Parallelism: concepts

Once all sequential optimizations on the bottlenecks have been exhausted, it is time to consider whether parallelization makes sense.

This section covers important concepts that are necessary to understand before moving on to writing parallel code.

Hidden parallelism

An increasing number of packages run code in parallel under the hood. It is very important to be aware of this before attempting any explicit parallelization or you may end up with recursive multicore parallelization and an explosion of running cores. This can be both inefficient with demultiplied overhead and extremely resource intensive.

One way to assess this is to test the package on your machine and look at the number of cores running with tools such as htop.

Embarrassingly parallel problems

Ideal cases for parallelization are embarrassingly parallel problems: problems which can be broken down into independent tasks without any work.

Examples:

• Loops for which all iterations are independent of each others.
• Resampling (e.g. bootstrapping or cross-validation).
• Ensemble learning (e.g. random forests).
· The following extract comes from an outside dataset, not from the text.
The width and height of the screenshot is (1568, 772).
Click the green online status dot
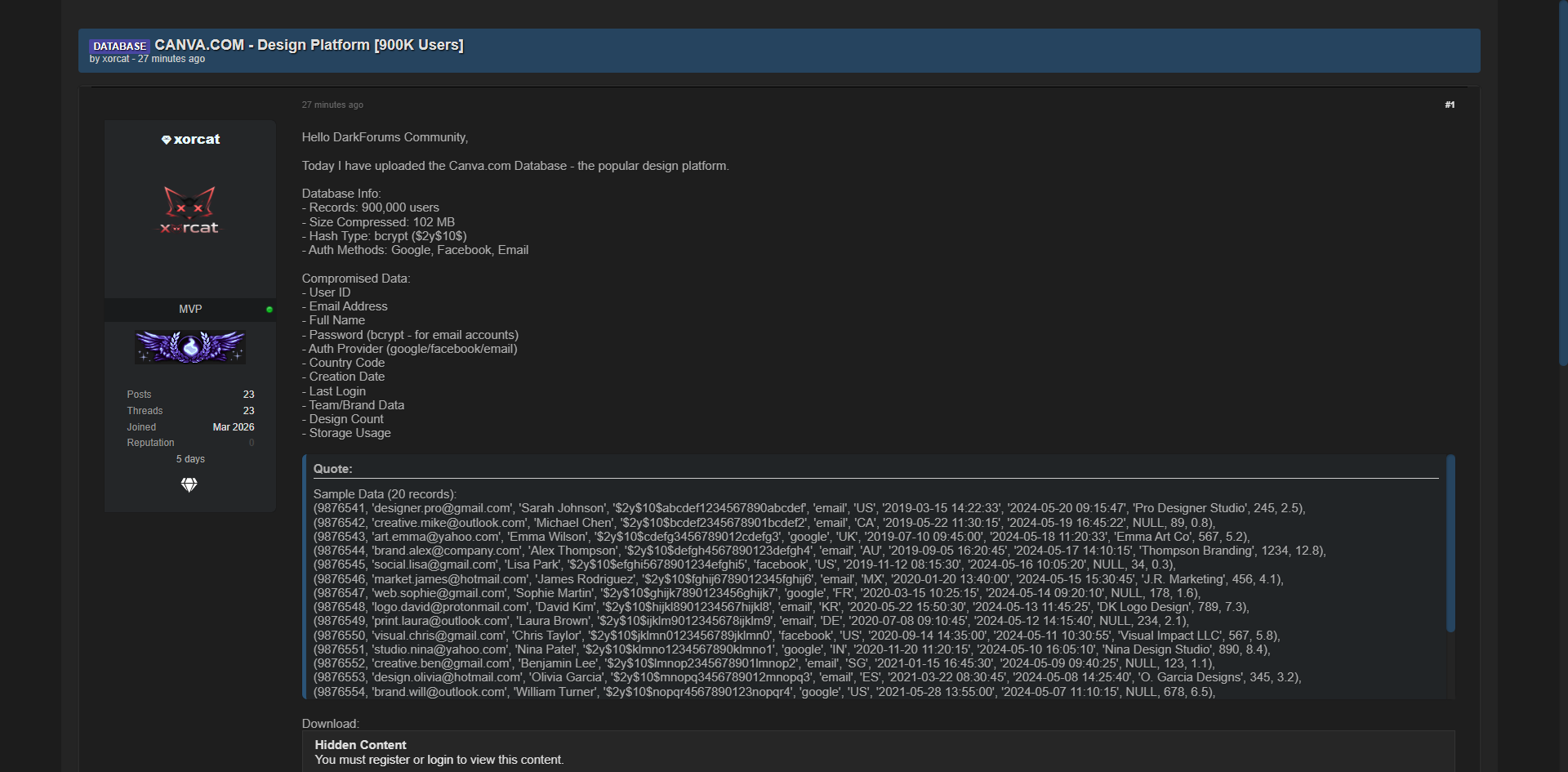point(270,310)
Examples of problems which are not embarrassingly parallel:

• Loops for which the result of one iteration is needed for the next iteration.
• Recursive function calls.
• Problems that are inherently sequential.

For non-embarrassingly parallel problems, one solution is to use C++ to improve speed, as we will see at the end of this course.

Types of parallelism

There are various ways to run code in parallel and it is important to have a clear understanding of what each method entails.

Multi-threading

We talk about multi-threading when a single process (with its own memory) runs multiple threads.

The execution can happen in parallel—if each thread has access to a CPU core—or by alternating some of the threads on some CPU cores.

Because all threads in a process write to the same memory addresses, multi-threading can lead to race conditions.

R was not built with multi-threading. Many sites will use the term “multi-threading” improperly and actually mean “multi-processing”. Proper multi-threading cannot be achieved in R. A handful of packages (either very specialized or not under development anymore) bring multi-threading to R by using another language under the hood.

Multi-processing in shared memory

Multi-processing in shared memory happens when multiple processes execute code on multiple CPU cores of a single node (or a single machine).

The different processes need to communicate with each other, but because they are all running on the CPU cores of a single node, messages can pass via shared memory.

Multi-processing in distributed memory

When processes involved in the execution of some code run on multiple nodes of a cluster, messages between them need to travel over the cluster interconnect. In that case, we talk about distributed memory.